E aggiungeva, con dolore fraterno:

«Mi rattrista che l’immensa maggioranza dei sacerdoti e delle monache si privino oggi di una ricchezza spirituale incomparabile. Mi risulta incomprensibile che proprio la festa che corona tutto l’anno liturgico abbia perso la sua ottava! Perché l’antica liturgia romana comprende che i grandi misteri non possono essere celebrati di sfuggita. La Chiesa ha prolungato per otto giorni, per secoli, la Pasqua di Natale, quella della Resurrezione fiorita e quella di Pentecoste, sapendo che l’anima ha bisogno di indugiare nella phase, il passaggio di Dio. Non c’è fiore senza frutto; se Pentecoste è la Pasqua Granata, il raccolto splendido della Pasqua Florida, l’ottava è il raccolto del frutto maturo di quel mistero».

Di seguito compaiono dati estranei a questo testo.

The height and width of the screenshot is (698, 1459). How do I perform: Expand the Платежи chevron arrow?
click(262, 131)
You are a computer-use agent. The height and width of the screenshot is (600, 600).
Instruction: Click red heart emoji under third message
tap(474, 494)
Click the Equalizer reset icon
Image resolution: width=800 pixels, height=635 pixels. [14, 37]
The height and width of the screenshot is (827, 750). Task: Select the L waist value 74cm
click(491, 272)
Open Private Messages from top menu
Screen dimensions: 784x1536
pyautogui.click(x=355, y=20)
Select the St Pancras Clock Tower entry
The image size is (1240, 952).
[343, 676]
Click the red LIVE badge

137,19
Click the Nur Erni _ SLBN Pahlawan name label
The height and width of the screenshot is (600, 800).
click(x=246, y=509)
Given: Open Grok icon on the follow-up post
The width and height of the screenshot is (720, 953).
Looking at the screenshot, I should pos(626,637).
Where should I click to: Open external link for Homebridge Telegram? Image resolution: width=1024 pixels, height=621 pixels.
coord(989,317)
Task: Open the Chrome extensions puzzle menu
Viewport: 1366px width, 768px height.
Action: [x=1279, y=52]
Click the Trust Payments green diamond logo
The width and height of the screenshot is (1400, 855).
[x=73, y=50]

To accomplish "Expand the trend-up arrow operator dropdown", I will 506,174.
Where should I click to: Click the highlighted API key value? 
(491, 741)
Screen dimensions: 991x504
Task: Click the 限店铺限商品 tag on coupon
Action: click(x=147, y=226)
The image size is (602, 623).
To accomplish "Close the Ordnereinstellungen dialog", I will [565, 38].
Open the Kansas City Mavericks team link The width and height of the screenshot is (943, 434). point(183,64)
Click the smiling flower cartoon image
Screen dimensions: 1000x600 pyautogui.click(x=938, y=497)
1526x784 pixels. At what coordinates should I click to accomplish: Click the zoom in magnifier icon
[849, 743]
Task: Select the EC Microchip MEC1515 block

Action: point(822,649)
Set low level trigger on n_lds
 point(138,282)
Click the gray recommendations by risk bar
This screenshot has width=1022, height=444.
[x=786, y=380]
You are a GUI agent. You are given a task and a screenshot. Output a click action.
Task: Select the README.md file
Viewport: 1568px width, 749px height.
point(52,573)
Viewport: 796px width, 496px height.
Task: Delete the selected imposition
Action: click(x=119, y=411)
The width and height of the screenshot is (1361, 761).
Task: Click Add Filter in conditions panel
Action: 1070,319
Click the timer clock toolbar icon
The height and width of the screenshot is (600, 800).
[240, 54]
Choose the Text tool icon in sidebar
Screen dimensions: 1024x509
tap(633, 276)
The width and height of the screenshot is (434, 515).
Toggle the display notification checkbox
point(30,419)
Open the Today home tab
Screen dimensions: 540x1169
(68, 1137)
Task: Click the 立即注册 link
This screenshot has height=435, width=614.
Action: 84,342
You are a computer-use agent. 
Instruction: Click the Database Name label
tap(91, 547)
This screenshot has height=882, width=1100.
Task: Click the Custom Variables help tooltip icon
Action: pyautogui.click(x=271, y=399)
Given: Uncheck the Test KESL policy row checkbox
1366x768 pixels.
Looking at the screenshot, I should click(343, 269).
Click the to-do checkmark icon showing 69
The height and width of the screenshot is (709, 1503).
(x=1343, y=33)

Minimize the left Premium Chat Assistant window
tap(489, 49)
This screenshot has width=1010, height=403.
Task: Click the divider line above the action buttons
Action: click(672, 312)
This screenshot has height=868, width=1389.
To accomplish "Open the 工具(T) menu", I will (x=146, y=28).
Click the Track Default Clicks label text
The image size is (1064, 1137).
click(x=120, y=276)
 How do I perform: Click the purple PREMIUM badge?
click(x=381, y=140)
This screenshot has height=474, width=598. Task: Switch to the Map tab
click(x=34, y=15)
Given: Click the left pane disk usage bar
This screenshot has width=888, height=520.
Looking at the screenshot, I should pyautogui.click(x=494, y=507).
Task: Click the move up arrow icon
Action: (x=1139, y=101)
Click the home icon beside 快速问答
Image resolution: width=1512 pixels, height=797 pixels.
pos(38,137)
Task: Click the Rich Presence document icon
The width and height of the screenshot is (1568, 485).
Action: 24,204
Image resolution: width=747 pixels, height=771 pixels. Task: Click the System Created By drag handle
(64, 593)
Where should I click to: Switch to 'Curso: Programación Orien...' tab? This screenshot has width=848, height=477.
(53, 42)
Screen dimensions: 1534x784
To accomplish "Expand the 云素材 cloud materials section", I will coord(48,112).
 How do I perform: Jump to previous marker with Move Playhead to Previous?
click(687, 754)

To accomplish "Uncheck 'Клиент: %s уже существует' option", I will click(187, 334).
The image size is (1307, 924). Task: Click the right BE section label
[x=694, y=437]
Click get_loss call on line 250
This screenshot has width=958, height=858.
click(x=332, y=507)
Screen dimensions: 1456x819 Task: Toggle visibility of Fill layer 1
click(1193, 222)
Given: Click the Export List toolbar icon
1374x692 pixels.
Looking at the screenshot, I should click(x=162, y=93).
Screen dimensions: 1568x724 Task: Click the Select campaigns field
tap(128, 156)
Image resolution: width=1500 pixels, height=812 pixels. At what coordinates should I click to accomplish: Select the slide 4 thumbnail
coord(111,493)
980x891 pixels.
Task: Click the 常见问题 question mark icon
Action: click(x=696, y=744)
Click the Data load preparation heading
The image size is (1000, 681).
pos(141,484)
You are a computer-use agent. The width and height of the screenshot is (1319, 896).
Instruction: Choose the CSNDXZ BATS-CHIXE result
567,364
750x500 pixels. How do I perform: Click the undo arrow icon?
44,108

Otto giorni sotto il fuoco del Paraclito

Mi parlava poi il mio amico della bellezza di questi giorni liturgici. E mi sembrava di ascoltare il mormorio dolce degli antichi cori monastici, il passo silenzioso dei monaci verso i mattutini notturni, il suono grave del gregoriano che saliva nella penombra.

«È tutta la Chiesa —mi diceva— che vive in chiave pneumatologica! La Santa Messa conserva quotidianamente il Gloria, il Credo, l’alleluia gioioso di Pentecoste, il Te Deum nell’Ufficio. Le antiche tempora di Pentecoste, il mercoledì, venerdì e sabato, aggiungono profondità ascetica a questa settimana, ma non con il tono austero e marcatamente penitenziale delle tempora di Avvento o di Quaresima. Qui la penitenza appare bagnata dalla gioia. Tutto respira gratitudine per l’effusione dello Spirito Santo. Sono giorni in cui la Chiesa digiuna con la bocca piena di alleluia».

E allora cominciò a portarmi testi di vari giorni dell’ottava. Li ricordava quasi a memoria.

«Accéndat in nobis Dóminus ignem sui amóris et flammam ætérnæ caritátis.» «Che il Signore accenda in noi il fuoco del suo amore e la fiamma dell’eterna carità».

Proseguiva: «Factus est repente de cælo sonus, tamquam advenientis spiritus vehementis.» «Di colpo venne dal cielo un rumore come di vento impetuoso».

Subito dopo: «Repleti sunt omnes Spiritu Sancto, alleluia: et cœperunt loqui.» «Tutti furono ripieni dello Spirito Santo, alleluia, e cominciarono a parlare».

Poi apriva il messale per le tempora e continuava a leggere: «Caritas Dei diffusa est in cordibus nostris per inhabitantem Spiritum eius in nobis.» «La carità di Dio è stata effusa nei nostri cuori per mezzo dello Spirito che abita in noi».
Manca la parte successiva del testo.